Required work: Reproduce verbatim the entries below, beginning with the line containing "624x467 pixels." and continuing through the line containing "pyautogui.click(x=57, y=25)".

═════ Records to process

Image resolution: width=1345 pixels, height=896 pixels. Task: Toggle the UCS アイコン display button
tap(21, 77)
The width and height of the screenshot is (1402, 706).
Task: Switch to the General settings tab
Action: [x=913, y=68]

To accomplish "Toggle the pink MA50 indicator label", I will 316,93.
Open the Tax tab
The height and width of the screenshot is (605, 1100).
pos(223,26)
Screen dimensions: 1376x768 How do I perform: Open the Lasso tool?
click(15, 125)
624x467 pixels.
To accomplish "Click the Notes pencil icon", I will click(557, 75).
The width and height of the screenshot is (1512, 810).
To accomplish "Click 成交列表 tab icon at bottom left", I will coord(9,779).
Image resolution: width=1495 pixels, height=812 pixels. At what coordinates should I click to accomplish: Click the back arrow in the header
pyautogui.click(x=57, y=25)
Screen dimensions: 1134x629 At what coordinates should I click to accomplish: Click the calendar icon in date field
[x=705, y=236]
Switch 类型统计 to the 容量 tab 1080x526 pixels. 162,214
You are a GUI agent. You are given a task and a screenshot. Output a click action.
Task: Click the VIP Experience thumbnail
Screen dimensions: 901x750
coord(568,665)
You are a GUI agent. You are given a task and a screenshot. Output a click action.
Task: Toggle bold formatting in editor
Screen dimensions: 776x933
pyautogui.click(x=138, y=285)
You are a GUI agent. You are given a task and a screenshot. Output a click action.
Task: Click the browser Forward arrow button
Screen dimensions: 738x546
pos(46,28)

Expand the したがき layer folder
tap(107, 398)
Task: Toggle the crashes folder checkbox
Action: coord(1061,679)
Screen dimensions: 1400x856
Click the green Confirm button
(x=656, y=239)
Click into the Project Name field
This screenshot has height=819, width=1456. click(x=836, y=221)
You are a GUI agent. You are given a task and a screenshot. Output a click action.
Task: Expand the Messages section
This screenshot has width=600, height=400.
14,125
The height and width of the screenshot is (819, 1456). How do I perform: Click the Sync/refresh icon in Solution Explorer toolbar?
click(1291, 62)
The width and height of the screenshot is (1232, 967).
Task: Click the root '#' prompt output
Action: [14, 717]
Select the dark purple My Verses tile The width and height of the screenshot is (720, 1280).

══════════

Result of the task:
624x467 pixels.
To accomplish "Click the Notes pencil icon", I will click(557, 75).
The width and height of the screenshot is (1512, 810).
To accomplish "Click 成交列表 tab icon at bottom left", I will coord(9,779).
Image resolution: width=1495 pixels, height=812 pixels. At what coordinates should I click to accomplish: Click the back arrow in the header
pyautogui.click(x=57, y=25)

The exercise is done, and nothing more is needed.